### Text shown
Now, in contrast to the attempt by the New York Times to depict this as some sort of uniquely, singularly, Trumpian attack on press freedom, the reality is that the Obama administration was probably the worst when it came to attacking journalists for, forcing journalists to try and reveal their sources, punishing whistleblowers.
There were notorious cases where the Holder Justice Department actually got the phone records And email communications of reporters, including James Rosen at Fox News and two other reporters at AP because they were desperate to learn the sources of stories those reporters were able to reveal about wrongdoing within the Obama administration.
This has been a problem for a long time from both parties, from any party in power that does not want their They're wrongdoing revealed.
They want to keep that secret.
Any free press is a threat to that.
That's what Thomas Jefferson always warned about, was that people in power will always be adverse to a free press.
And again, while it's true that Trump has valid legitimate reasons for having a lot of hostility toward a certain sector of the media that has abandoned his journalistic principles, that has often lied about him, Journalism is not confined to those sectors, nor is this right.
This is a right that would be guaranteed to everybody, no matter who's doing journalism or where they're doing it.
The bill itself was here in July of 2023. It was first introduced by Congressman Kevin Kiley, who's a Republican from California.
And here was the act in the House of Representatives I believe this bill was presented to Congress in July and then ratified in January 2024, that vote that we just referred to.
And the text is, quote,"...an act to maintain the free flow of information by the public by establishing appropriate limits on the federally compelled disclosure of information obtained as part of engaging in journalism and for other purposes." Be it enacted by the Senate and House of Representatives, the United States of America, and Congress assembled.
And then here's the relevant.
Section 3 limits uncompelled disclosure from covered journalists.
Quote, A lesser court in the judicial district in which the subpoena or other compulsory process is or will be issued determines by a preponderance of evidence after providing notice and opportunity to be heard to the journalists.
These are the exceptions that, one, disclosure of the protected information is necessary to prevent or to identify any perpetrator of an act of terrorism against the United States.
So someone comes to you as a journalist and says, hey, I'm part of a terror group.
We're going to go blow up the...
Capital on the state and you report that, obviously the government has the duty and the right to find out which terrorist and organization has told you they're going to blow up the Capitol, so that would be one exception.
Number two, disclosure of the protected information is necessary to prevent a threat of imminent violence, significant bodily harm, or death, including a specified offense against a minor.
Someone calls you up and you're a journalist and they say...
Hey, I'm responsible for this serial rape and pedophilia and murder.
And then you report, oh, I've been contacted by the person who admits that.
Of course, the court should have the right to discover who that criminal is, both to punish past wrongdoing and to prevent future harm.
But other than those circumstances, those very rare exceptions, essentially what this would do is eliminate the kinds of Punishments that Catherine Herridge and other reporters have faced and are facing for doing their job, for refusing to disclose their sources,
not in cases like that, where it's necessary to prevent harm to individuals or to punish past crimes, but instead is intended to discover who revealed secret government misconduct as a way of trying to punish those people For having revealed to the public everything that they have a right to know.

### Set exercise 1
Answer these questions using the commentary on press freedom:
(a) At which news organization did James Rosen work?
(b) Which congressman first introduced the bill, and what party and state does he represent?
(c) Who does the speaker say always warned that people in power will be averse to a free press?
### Set exercise 2
Substitute "reporter" for "journalist" in the passage of the press freedom commentary from "Someone calls you" up to and including "who admits that.", and give that passage in full.
### Set exercise 3
Pick up the commentary on shielding journalists' sources and continue it beyond its final sentence.
The records were taken from a separate source that is unrelated to the text.

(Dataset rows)
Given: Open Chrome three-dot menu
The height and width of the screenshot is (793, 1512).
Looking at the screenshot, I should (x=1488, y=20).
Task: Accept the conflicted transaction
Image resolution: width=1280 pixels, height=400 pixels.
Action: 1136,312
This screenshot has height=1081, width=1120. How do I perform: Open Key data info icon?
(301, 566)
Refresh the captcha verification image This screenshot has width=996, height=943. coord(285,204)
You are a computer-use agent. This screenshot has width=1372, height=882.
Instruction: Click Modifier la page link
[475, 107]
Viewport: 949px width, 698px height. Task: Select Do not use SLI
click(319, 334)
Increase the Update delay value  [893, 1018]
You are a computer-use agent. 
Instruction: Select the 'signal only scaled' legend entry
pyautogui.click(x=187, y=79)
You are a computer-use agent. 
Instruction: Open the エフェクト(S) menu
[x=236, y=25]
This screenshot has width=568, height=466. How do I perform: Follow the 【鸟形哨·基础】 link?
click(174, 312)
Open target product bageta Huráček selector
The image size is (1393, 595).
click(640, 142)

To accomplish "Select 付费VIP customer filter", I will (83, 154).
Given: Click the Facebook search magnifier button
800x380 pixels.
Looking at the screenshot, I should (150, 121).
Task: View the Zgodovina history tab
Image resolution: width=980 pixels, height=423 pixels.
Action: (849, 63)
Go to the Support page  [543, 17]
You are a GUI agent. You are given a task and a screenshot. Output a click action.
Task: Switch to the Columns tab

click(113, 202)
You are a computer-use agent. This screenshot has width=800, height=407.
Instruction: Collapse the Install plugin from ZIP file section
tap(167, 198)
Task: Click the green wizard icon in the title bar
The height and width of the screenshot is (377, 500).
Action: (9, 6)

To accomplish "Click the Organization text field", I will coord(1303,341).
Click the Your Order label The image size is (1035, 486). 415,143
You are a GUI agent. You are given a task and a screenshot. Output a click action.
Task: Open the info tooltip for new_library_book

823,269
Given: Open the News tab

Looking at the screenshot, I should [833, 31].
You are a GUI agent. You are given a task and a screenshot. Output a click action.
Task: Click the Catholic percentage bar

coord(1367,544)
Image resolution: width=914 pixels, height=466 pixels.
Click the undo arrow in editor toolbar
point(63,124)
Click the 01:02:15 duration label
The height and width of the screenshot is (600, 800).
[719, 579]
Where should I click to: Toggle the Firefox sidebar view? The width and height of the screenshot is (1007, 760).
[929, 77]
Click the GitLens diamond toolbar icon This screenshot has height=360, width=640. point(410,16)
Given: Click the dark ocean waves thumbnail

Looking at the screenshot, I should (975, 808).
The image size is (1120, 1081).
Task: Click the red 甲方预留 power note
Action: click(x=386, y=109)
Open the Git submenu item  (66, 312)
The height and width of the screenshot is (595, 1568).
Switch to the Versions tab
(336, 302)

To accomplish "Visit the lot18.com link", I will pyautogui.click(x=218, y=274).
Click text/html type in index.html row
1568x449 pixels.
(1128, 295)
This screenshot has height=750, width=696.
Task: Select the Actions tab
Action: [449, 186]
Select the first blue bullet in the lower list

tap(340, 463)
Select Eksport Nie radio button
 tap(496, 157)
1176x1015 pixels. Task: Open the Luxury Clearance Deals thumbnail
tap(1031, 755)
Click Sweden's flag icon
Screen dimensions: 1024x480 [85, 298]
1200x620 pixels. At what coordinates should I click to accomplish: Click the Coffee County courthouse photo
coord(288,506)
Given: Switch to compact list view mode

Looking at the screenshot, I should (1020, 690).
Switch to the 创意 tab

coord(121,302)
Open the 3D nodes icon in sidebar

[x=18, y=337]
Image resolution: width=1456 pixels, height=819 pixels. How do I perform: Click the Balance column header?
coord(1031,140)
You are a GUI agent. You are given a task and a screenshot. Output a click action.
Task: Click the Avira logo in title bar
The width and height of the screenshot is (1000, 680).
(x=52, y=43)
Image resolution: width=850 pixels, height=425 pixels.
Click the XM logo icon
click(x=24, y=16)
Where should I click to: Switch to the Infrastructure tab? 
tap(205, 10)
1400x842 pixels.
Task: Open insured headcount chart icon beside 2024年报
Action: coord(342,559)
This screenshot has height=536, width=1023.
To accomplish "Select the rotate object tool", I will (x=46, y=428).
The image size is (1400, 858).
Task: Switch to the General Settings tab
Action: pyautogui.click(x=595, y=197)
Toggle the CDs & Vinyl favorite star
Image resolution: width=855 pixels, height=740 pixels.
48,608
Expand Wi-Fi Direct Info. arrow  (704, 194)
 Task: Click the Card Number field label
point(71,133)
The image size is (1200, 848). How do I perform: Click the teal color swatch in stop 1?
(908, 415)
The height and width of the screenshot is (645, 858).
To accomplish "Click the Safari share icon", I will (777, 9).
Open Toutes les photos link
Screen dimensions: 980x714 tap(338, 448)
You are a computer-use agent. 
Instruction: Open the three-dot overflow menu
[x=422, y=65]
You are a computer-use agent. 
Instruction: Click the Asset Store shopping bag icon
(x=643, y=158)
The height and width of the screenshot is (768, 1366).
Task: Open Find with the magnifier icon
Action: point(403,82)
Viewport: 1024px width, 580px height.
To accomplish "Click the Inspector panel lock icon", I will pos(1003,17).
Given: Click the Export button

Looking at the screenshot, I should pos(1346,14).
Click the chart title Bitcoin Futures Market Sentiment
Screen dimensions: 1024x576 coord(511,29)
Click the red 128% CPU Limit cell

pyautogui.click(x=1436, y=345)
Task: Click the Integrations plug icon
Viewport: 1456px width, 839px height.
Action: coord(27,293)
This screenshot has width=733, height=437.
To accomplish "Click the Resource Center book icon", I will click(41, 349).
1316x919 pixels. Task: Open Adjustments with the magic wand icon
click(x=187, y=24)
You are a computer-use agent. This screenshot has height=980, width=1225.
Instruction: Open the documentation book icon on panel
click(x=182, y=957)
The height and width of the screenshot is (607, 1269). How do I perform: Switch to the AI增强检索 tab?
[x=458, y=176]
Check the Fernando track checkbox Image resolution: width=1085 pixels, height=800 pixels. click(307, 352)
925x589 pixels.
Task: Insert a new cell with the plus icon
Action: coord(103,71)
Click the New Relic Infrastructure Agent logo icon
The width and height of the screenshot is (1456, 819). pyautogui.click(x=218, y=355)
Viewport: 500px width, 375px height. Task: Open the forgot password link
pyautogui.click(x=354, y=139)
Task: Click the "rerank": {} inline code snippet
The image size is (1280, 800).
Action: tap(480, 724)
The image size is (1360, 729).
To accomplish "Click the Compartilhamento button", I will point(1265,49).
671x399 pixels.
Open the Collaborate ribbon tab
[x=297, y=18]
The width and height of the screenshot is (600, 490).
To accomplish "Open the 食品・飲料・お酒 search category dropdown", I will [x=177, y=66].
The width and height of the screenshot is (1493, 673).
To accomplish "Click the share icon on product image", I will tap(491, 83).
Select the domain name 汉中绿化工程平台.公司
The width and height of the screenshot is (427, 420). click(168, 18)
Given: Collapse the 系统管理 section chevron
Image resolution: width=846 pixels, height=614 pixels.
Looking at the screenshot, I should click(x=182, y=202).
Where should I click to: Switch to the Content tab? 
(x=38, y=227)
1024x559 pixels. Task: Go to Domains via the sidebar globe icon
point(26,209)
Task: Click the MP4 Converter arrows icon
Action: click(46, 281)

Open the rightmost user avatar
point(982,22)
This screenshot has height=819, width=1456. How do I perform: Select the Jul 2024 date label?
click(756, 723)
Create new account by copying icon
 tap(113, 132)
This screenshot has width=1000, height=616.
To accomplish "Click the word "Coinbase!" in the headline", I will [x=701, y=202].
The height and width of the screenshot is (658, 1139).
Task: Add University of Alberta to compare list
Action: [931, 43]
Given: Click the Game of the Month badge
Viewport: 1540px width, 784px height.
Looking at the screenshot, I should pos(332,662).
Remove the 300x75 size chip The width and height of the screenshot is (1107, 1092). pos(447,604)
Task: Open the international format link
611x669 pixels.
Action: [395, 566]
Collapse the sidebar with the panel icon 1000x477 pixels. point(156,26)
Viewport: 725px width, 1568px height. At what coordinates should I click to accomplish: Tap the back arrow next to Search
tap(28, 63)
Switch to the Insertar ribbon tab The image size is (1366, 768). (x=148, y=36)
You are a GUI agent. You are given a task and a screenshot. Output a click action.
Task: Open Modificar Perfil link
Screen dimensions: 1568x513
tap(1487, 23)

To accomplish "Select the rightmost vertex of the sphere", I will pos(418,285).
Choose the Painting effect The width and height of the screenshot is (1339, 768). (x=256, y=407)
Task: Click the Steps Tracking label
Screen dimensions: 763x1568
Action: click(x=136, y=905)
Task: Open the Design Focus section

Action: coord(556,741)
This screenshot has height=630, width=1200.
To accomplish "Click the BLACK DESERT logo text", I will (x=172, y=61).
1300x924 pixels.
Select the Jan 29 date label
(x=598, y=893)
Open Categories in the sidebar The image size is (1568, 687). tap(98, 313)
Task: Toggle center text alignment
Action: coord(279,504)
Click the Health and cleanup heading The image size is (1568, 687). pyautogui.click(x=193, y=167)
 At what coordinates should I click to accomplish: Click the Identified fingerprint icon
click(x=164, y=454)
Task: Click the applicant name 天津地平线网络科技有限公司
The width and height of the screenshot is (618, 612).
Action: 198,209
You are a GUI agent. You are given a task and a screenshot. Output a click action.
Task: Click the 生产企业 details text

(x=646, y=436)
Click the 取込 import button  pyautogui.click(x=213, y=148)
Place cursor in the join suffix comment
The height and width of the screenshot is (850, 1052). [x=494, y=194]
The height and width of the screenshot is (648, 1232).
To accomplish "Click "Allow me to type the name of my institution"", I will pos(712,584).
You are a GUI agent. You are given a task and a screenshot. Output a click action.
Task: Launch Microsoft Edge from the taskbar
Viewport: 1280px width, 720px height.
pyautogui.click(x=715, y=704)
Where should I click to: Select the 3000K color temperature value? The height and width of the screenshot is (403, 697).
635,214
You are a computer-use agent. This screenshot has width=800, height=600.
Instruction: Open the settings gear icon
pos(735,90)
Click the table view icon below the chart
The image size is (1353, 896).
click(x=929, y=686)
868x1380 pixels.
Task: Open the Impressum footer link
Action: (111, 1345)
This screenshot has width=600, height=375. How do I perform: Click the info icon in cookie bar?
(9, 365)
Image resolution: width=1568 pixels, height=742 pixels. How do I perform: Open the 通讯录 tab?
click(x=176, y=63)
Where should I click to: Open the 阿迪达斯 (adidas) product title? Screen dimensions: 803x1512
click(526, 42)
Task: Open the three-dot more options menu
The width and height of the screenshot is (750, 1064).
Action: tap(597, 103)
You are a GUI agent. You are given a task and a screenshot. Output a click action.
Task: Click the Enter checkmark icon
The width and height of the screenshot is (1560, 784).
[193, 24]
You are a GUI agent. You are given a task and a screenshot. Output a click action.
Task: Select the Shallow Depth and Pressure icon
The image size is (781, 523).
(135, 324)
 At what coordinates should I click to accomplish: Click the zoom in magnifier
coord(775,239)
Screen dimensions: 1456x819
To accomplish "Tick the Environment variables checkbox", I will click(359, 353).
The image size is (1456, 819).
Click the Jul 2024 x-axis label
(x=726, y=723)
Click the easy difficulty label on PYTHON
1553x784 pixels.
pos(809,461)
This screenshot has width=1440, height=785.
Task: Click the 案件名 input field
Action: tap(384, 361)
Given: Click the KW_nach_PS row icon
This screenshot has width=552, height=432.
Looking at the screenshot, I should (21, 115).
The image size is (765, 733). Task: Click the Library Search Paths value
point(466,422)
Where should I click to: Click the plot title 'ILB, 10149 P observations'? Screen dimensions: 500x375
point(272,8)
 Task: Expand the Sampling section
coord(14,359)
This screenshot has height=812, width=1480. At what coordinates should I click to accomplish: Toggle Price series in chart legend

### Task response 1
(a) Fox News
(b) Kevin Kiley, a Republican from California
(c) Thomas Jefferson

### Task response 2
Someone calls you up and you're a reporter and they say...
Hey, I'm responsible for this serial rape and pedophilia and murder.
And then you report, oh, I've been contacted by the person who admits that.

### Task response 3
Now, one of the people in the Senate who is opposed and has been opposed to any kind of shield law for journalists is Senator Tom Cotton of Arkansas, who's one of the most vocal defenders of the U.S. security state, of the military-industrial complex.
Basically the kind of traditional Bush-Cheney, neocon senator that has done so much damage.
And so much of what we've learned about the U.S. security state has come from people who are sources inside the government.
People like Daniel Ellsberg who leaked the Pentagon Papers to show the American people that the government was lying about the Vietnam War.
People like Edward Snowden who came forward and wanted to show the American people the extent to which their government was spying on them in violation of the Constitution.
Sources that reported to WikiLeaks all sorts of information about what our government was doing, about what the Hillary Clinton campaign was doing.
And the only reason why any of that happens is because sources trust journalists to keep that a secret.
And this law would enable that to do so.
And people like Tom Cotton hate that kind of reporting because they want to ensure that the U.S. security state is free to do whatever it wants to do without any kind of democratic accountability or detection.
Here he is on the floor in December of 2022 arguing why he's against a federal shield law.
The press, unfortunately, has a long and sordid history of publishing sensitive information from inside the government that damages our national security.
During the Vietnam War, the New York Times published the Pentagon Papers in an effort to demoralize the American people and turn them against the war effort.
During the wars in Iraq and Afghanistan, the press routinely revealed details about America's efforts to hunt down terrorists, details that helped our enemies cover their tracks and evade justice.
These leaks were reckless and harmful to our national security.
Yet the Press Act would immunize journalists and leakers alike from scrutiny and consequences for their actions.
This bill would prohibit the government from compelling any individual who calls himself a journalist from disclosing the source or substance of such damaging leaks.
This effectively would grant journalists special legal privileges to disclose sensitive information that no other citizen enjoys.
Now listen to the way he just contradicted himself from one sentence to the next.
He just got done saying that this would provide protection for anybody doing journalism.
And then in the very next sentence said, this would bestow a special right and privilege onto a very tiny group of people that no other citizen would enjoy.
...to our national security.
Yet the Press Act would immunize journalists and leakers alike from scrutiny and consequences for their actions.
This bill would prohibit the government from compelling any individual who calls himself a journalist From disclosing the source or substance of such damaging leaks.
This effectively would grant journalists special legal privileges to disclose sensitive information that no other citizen enjoys.
It would treat the press as a special cast of crusaders for truth, who are somehow set apart from their fellow citizens.
So I already went through all the reasons why that's untrue.
But the more important point is whether you agree with Tom Cotton that the problem over the last 50 or 60 years has been that the US security state, the administrative state, powerful sectors of our government have had too much transparency.
Too much light has been shined on what they've been doing.
The problem is we need to make them less transparent.
By crippling the process of press freedom guaranteed in the First Amendment that allows the public to understand what they're actually doing.
That the Pentagon was lying when they were calling the Vietnam War a war on the verge of which we were winning when internally they were admitting they couldn't win.
That they lied about the initial circumstances that convinced the Senate to vote to authorize that.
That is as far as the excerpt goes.